Ultimately, the company found that this mission actually helped it create a better business. Across an interior design-focused portfolio for industries as wide-ranging as residential, institutional and commercial, with a strong focus on hospitality – including the recently opened and highly acclaimed restaurant Tatiana by Chef Kwame Onwuachi at New York’s Lincoln Center – Modellus Novus has an established reputation She is good at creating places that find authenticity through surprising details and material explorations. “If you have value alignment, it speeds up the decision-making process because we are in agreement about what we want to achieve,” Garnett said. “We are all trying to unleash some potential in the project that can bring people together.”

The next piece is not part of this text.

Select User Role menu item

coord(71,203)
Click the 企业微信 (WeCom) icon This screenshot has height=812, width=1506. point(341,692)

The precision of crying (Aaron Thompson/Courtesy Modellus Novus)

The accuracy of crying 2016

Located in the Brooklyn Navy Yard behind a modest brick facade, it is a living forest of mature trees, huge boulders, and a collection of live turtles. In designing this 87,000-square-foot adaptive reuse project for Crye Precision, a leading manufacturer of protective armor, Modellus Novus sought to create an unexpected restorative moment for workers and visitors alike. “We pulled the perimeter into the interior of the building to create a place where people can gather, which is a dividing line in all of our work,” Sriratana said. Working with landscape design studio Verdant to implement the Living Forest Park, Modellus Novus has turned the model of a typical manufacturing facility on its head, instead creating a place for people to succeed and collaborate.

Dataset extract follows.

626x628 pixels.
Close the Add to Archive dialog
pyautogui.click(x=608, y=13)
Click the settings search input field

Discolo (Adrian Gaut/Courtesy Modellus Novus)

Discolo 2022

Surprise and delight are common elements in Modellus Novus designs, and Discolo is no exception. Hidden in plain sight beneath New York’s Italian restaurant Al Coro (which the firm also designed), the moody, high-fashion cocktail bar is filled with plush built-in furnishings, reflective surfaces, and dramatic lighting. The space reveals itself sequentially, moving from the bar to the lounge to the private room with custom hi-fi equipment. “Discolo leaves spaces to be discovered,” Sriratana said. “While al churro above is the pinnacle of fine dining, Discolo becomes its own subterranean rebel card that loosens the buttons to be pure revelation.” Ultimately, Discolo reflects one of the core principles of Modellus Novus: creating places that celebrate freedom of expression, writing new stories about culture defined by the people who use them.

Frenchette Bakery, as seen from the entrance to the Whitney’s main entrance. (Adrien Gaut, courtesy Modelus Novus)

Frenchette Bakery at the Whitney Museum of American Art 2022–

For the redesign of the ground floor café at the Whitney Museum of American Art, which is currently nearing completion, Modellus Novus looked to Renzo Piano’s original focus on transparency. “The building was always intended to have a very public ground floor,” Garnett said. “It’s a generous concept, and we wanted to build on it.” The cafe’s updated design brings warmth and draws people inside through two key design elements: a massive black steel installation by artist Rashid Johnson, with shelves containing plants, books and sculptures, and a new 70-foot-tall light fixture above the bar made of wood and rice paper, which references Garnet is affectionately known as the “Gentle Giant.” “The lantern becomes a beacon, and together with Rashid’s piece they become distinct elements that frame the space.”

Cote Singapore 2023–

In its third design by chef and restaurateur Simon Kim, Modellus Novus continues the thread of theatrical drama that has defined her designs for Kim’s Miami and New York locations. By envisioning each room as a different scene unfolding in space and time, the team envisioned COTE Singapore as the third chapter for the brand. “We wanted to reveal this expanded story of the COTE brand and the things that inspire Simone,” Garnett said. Drawing on Singapore’s tropical surroundings and Kim’s love of plants, the bar is packed with greenery and artistically lit, giving the space the drama of a jungle. Hidden drawers and working elements in the private dining space attract visitors in a tangible way. “At the end of the day, it’s about engagement and the human experience,” Garnett said.

Lauren Gallo is a Seattle-based writer and editor covering art, architecture, and design.